§ **SET TASK**: Collect every line below that contains the string "yellow", treating uppercase and lowercase letters as distinct.

--- BEGIN EXTRACTED MATERIAL ---

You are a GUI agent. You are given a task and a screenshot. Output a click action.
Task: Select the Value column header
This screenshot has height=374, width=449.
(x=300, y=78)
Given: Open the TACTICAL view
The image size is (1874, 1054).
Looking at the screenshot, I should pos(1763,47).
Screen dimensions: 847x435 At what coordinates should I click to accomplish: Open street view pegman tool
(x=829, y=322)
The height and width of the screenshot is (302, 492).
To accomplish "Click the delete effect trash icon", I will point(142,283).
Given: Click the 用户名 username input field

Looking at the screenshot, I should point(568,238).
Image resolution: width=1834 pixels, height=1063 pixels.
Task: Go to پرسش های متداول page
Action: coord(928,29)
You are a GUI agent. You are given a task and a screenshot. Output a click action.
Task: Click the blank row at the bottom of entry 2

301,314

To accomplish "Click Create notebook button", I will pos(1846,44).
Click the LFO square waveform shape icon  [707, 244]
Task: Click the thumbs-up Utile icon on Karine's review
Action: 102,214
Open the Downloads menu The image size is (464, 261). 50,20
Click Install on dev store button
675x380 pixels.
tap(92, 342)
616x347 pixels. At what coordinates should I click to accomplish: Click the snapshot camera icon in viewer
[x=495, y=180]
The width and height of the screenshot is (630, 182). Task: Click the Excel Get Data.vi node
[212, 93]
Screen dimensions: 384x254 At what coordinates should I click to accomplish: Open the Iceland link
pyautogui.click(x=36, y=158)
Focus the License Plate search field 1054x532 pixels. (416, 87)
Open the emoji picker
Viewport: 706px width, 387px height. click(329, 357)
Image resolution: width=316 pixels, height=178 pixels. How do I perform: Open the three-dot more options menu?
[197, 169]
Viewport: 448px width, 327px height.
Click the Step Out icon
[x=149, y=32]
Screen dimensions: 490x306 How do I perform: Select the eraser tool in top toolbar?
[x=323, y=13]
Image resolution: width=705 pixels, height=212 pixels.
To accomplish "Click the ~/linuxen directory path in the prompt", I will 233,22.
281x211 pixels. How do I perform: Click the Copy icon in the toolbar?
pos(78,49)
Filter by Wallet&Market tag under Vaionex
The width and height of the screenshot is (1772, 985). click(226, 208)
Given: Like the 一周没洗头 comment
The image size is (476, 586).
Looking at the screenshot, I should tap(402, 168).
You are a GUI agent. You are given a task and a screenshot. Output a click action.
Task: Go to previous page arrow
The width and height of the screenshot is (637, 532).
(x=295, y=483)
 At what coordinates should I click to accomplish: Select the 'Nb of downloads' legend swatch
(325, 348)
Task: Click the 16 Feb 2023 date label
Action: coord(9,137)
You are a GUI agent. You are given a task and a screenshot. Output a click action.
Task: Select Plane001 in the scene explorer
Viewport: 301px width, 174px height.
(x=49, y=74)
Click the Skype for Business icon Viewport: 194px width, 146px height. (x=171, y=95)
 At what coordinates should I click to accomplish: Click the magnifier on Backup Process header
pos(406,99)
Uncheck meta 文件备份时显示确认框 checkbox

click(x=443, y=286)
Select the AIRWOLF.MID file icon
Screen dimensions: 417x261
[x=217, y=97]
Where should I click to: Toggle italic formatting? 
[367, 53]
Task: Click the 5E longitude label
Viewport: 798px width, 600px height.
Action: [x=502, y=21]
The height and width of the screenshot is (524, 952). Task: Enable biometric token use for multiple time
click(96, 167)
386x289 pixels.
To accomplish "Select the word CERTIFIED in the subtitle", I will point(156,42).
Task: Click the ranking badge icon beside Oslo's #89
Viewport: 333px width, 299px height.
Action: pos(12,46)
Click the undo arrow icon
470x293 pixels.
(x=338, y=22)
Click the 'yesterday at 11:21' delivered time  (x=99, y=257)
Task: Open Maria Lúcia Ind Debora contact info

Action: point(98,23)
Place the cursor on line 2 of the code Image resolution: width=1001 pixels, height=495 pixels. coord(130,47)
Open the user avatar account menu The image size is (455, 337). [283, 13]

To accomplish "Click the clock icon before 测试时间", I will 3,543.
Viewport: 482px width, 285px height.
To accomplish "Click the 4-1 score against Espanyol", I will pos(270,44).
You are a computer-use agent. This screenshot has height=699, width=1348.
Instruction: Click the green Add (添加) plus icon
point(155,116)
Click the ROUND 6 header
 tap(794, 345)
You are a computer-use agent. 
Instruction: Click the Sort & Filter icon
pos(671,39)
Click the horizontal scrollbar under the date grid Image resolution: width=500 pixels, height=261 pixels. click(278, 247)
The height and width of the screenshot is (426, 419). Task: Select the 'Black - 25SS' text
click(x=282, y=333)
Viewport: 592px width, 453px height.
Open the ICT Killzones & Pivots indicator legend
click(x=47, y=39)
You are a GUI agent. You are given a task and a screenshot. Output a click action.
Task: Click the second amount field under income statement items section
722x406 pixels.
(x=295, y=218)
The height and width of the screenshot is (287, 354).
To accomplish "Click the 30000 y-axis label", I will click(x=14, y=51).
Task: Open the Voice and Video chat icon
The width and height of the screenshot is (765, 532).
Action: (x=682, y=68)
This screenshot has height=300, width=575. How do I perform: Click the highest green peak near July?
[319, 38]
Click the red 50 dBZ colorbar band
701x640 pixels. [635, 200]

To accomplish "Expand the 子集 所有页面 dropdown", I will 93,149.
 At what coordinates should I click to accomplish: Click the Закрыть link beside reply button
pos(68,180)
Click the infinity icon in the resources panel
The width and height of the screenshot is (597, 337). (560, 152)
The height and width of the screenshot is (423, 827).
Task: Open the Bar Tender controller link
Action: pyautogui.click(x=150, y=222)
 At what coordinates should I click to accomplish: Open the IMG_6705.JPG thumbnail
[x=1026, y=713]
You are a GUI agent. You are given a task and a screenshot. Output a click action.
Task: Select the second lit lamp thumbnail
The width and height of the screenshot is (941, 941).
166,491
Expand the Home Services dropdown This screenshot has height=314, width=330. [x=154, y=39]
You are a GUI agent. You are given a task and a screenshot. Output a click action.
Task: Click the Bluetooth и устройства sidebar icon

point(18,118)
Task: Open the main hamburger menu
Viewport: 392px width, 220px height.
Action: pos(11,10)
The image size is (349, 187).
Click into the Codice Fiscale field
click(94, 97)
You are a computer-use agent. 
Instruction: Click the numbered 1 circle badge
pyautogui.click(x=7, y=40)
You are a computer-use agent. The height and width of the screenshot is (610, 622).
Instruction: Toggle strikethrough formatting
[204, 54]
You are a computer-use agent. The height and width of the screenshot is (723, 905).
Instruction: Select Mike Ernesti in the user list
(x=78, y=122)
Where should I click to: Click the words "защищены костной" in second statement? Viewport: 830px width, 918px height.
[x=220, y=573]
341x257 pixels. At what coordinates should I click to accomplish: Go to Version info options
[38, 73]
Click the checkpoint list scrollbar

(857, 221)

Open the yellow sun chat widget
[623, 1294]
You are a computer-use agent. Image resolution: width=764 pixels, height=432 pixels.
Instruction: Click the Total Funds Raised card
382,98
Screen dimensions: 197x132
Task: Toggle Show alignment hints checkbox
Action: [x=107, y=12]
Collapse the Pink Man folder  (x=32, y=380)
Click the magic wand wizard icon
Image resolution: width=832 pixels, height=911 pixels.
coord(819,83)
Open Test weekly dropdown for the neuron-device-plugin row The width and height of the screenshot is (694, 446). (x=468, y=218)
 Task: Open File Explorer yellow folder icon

--- END EXTRACTED MATERIAL ---

§ **THE SOLUTION**:
Open the yellow sun chat widget
 Task: Open File Explorer yellow folder icon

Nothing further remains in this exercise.